REFLETINDO SOBRE - HÁ DOIS MIL ANOS
Tenho me dedicado a reler alguns livros espíritas
que li na juventude e que naquela época me impressionaram muito. Tento perceber
a impressão que tais livros me causam hoje em dia. Com este objetivo, acabei de
reler a famosa obra “Há dois mil anos”
psicografada por Francisco Cândido Xavier. Esta obra pretende ser uma biografia
de uma das reencarnações do Espírito Emmanuel, que teria sido, segundo
informação ali existente, o senador Publius Lentulus, legado do imperador
romano na Judeia ao tempo de Jesus.
Desde que foi
publicado, na primeira metade do século XX, o livro causou polêmicas quanto aos
fatos ali narrados. Na atualidade, podemos verificar na internet toda uma
discussão sobre a existência ou não deste senador na Roma antiga. Existe um
debate interessante sobre a veracidade de uma carta atribuída no livro ao
senador Publius Lentulus e destinada ao senado romano, na qual o senador teria
feito a descrição de algumas características físicas e morais de Jesus de
Nazaré.

★ ★ ★ ★ ★ ★ ★

### As tarefas
[a] Traduza para o inglês esta frase do trecho sobre o livro “Há dois mil anos”: “Tento perceber a impressão que tais livros me causam hoje em dia.”
[b] Prolongue o texto sobre o livro “Há dois mil anos” a partir da última frase apresentada.
Não é preciso consultar o material.

### Listagem de dados
★ ★ ★ ★ ★ ★ ★

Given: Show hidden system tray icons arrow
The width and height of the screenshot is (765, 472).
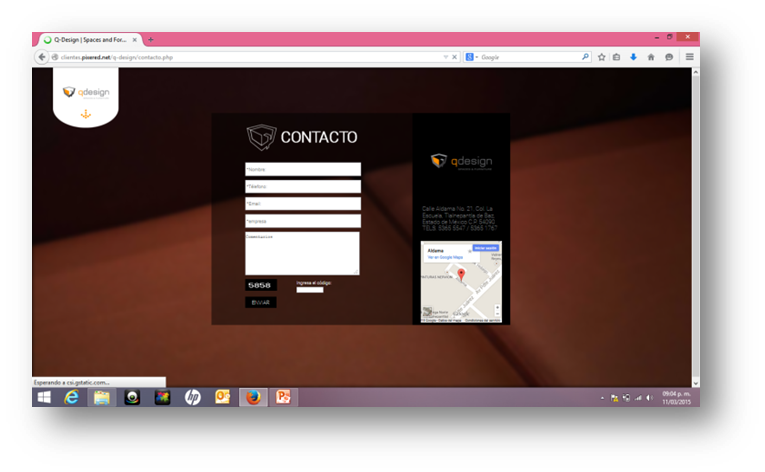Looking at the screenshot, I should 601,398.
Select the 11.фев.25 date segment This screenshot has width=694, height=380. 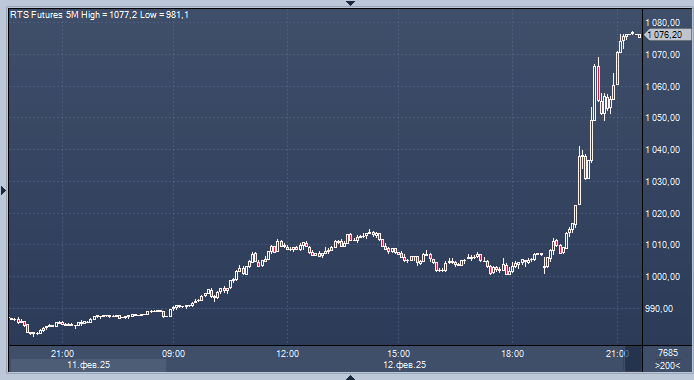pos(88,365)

★ ★ ★ ★ ★ ★ ★

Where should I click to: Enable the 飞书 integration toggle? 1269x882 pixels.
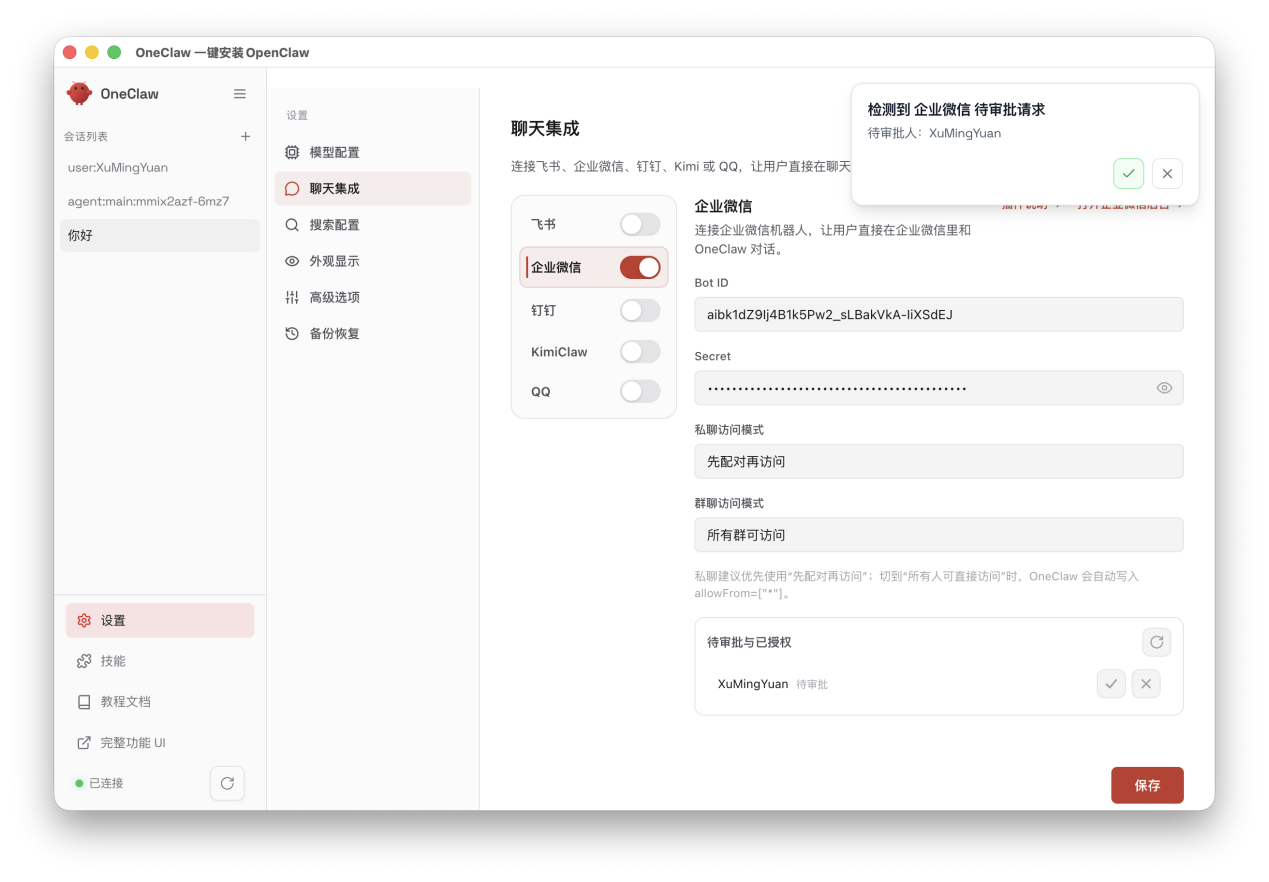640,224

★ ★ ★ ★ ★ ★ ★

### Lista de respostas
[a] I try to perceive the impression that such books make on me nowadays.

[b]
Em minha opinião estas polêmicas não tiram o
valor literário e doutrinário do livro.
Trata-se de um bom livro, bem escrito, e que trata de alguns episódios da época
do cristianismo primitivo. Mesmo que a obra fosse ficcional, ainda assim teria
o seu valor. Se existem nela elementos de ficção e realidade tão ao gosto de
alguns escritores, não sei dizer. O fato é que Emmanuel não a oferece ao
público como obra ficcional, mas como relato de sua própria história naquela
distante Roma dos Césares, diz ele:
“Tenho-me esforçado, quanto possível, para
adaptar uma história tão antiga ao sabor das expressões do mundo moderno, mas,
em relatando a verdade, somos levados a penetrar, antes de tudo, na essência
das coisas, dos fatos e dos ensinamentos. Para mim essas recordações têm sido
muito suaves, mas também muito amargas. Suaves pela rememoração das lembranças
amigas, mas profundamente dolorosas, considerando o meu coração empedernido,
que não soube aproveitar o minuto radioso que soara no relógio da minha vida de
Espírito, há dois mil anos. Permita Jesus que eu possa atingir os fins a que me
propus, apresentando, nesse trabalho, não uma lembrança interessante acerca de
minha pobre personalidade, mas, tão somente, uma experiência para os que os que
hoje trabalham na semeadura e na seara do nosso divino Mestre. ”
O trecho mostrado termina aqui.